Escutei, por estes dias, uma observação pertinente e razoavelmente sábia:
Quando uma família se aproxima dos serviços de uma paróquia para pedir o
batismo, é habitual ouvir-se - temos de ver se a pessoa está bem consciente
daquilo que vai fazer e, nos casos de crianças, se os pais/padrinhos estão
conscientes daquilo que isso significa nas suas vidas de cristãos… Por vezes,
as pessoas que procuram os serviços da paróquia ainda acrescentam que toda a
família foi batizada e que esta pessoa (criança ou adulto) também pretende
sê-lo no devido tempo…
Esta resposta tem tanto de simples quanto de complexa, pois, se a Igreja
realça, teoricamente, tanto o papel da família como é que quer acentuar a
função do indivíduo na receção do batismo? Como se concilia, então, a vertente
pessoal sem agravar a dimensão comunitária (onde a família se enquadra)? Como
se pode, por isso, enquadrar a perspetiva individual na afirmação comunitária e
vice-versa?
Antes de mais temos de nos situar na transformação das dinâmicas sociais
onde a família se insere. Vivemos numa cultura da afirmação do indivíduo
enquanto existência pessoal. De alguma forma poder-se-á dizer que a célula da
sociedade não é mais a família – como tantas vezes a Igreja tem dito – para
constatarmos que a célula da sociedade passou a ser o indivíduo com todas as
implicações que isso tem trazido à nossa cultura hodierna.

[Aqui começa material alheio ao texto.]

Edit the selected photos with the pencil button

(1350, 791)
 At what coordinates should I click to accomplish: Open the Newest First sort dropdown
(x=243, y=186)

Estamos, assim, diante da afirmação do indivíduo em relação a outros
aspetos que envolvem a pessoa humana e onde as linguagens têm vindo a exacerbar
o ‘eu’ em confronto com o ‘nós’, seja ele o mais simples como a família ou
mesmo outros conceitos do ‘eu coletivo’, como a nação ou mesmo a Igreja.
= Os meus direitos e
os teus deveres
Nesta cultura de afirmação do indivíduo vemos serem afirmados mais os
direitos do que os deveres, criando-se uma espécie de fragmentação global dos
laços sociais, notando-se esta espécie de crise na família em particular: os
diferentes elementos constitutivos – marido/esposa, pais/filhos,
ascendentes/descendentes – vivem mais uma cultura do consumo, onde cada um é,
simultaneamente, consumidor e mercadoria.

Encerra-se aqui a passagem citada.